> [TO DO]
Repeat only the lines below from the one that contains "Open Freunde und ignorierte Mitglieder tab" through the final line, exactly. Omit pictures.

> [INFORMATION SHOWN]
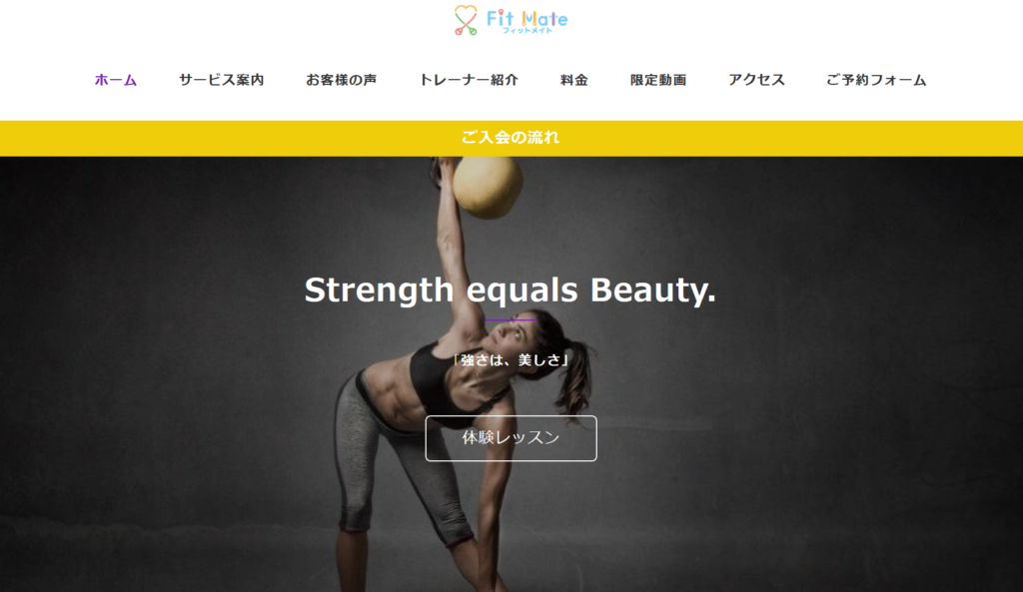Viewport: 1023px width, 592px height.
Task: Click the フィットメイト katakana under logo
Action: (527, 31)
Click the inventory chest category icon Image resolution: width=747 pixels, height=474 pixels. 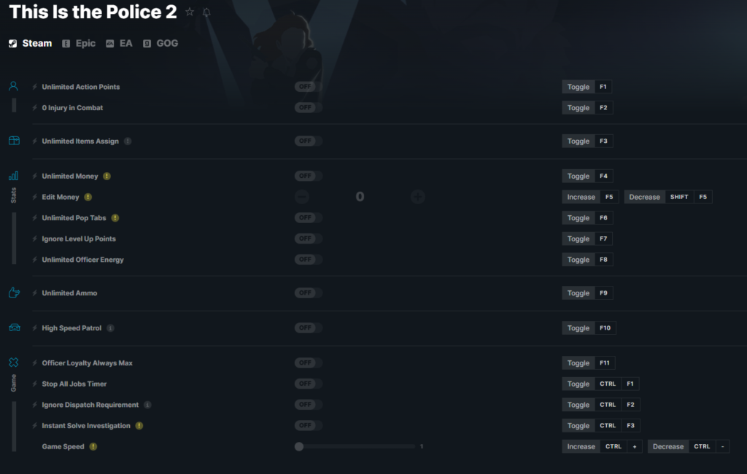(14, 141)
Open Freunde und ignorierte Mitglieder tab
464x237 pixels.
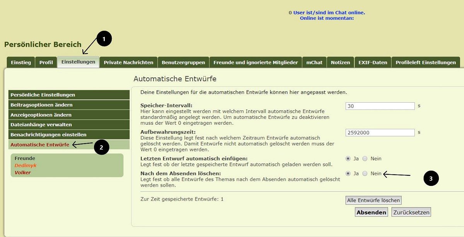[x=256, y=62]
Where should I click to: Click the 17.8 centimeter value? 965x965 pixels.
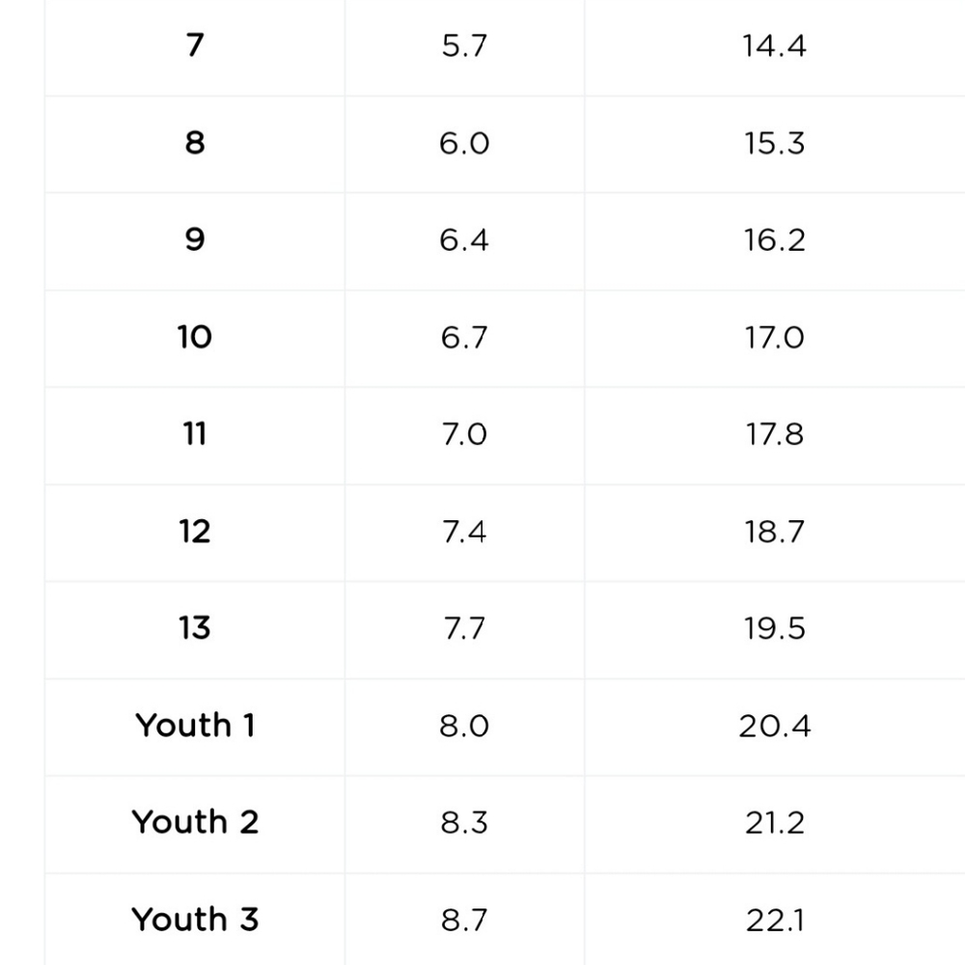(774, 434)
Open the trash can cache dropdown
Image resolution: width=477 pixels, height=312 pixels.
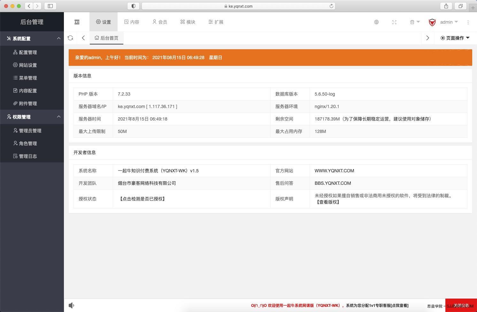click(x=414, y=22)
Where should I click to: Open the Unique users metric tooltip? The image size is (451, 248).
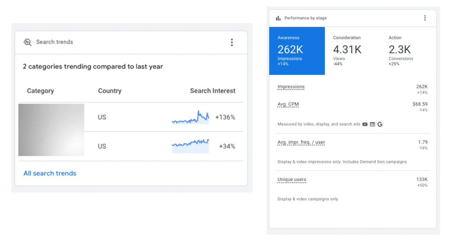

> [RESPONSE TO THIS TASK]
Open Freunde und ignorierte Mitglieder tab
464x237 pixels.
[x=256, y=62]
Where should I click to: Click the 17.8 centimeter value? 965x965 pixels.
(774, 434)
Open the trash can cache dropdown
Image resolution: width=477 pixels, height=312 pixels.
click(x=414, y=22)
Where should I click to: Open the Unique users metric tooltip? The image size is (451, 248).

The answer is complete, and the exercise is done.